**Task statement:** Write out exactly the lines from the first line of the records below through the line that contains "Task: Switch to the Milling step tab", and stop there.

[Dataset entries]
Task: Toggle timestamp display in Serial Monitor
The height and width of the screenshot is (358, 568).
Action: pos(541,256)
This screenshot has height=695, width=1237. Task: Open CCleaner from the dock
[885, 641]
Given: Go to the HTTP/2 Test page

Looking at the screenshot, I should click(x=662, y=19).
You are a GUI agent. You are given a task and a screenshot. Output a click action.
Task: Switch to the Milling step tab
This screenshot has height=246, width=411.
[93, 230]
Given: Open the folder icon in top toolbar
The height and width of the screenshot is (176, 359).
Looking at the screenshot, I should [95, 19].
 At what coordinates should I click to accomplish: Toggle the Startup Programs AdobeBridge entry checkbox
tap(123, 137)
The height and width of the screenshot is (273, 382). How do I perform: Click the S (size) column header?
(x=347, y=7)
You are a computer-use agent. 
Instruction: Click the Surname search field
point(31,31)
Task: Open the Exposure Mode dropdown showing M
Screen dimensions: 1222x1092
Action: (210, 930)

**Answer to this task:**
Task: Toggle timestamp display in Serial Monitor
The height and width of the screenshot is (358, 568).
Action: pos(541,256)
This screenshot has height=695, width=1237. Task: Open CCleaner from the dock
[885, 641]
Given: Go to the HTTP/2 Test page

Looking at the screenshot, I should click(x=662, y=19).
You are a GUI agent. You are given a task and a screenshot. Output a click action.
Task: Switch to the Milling step tab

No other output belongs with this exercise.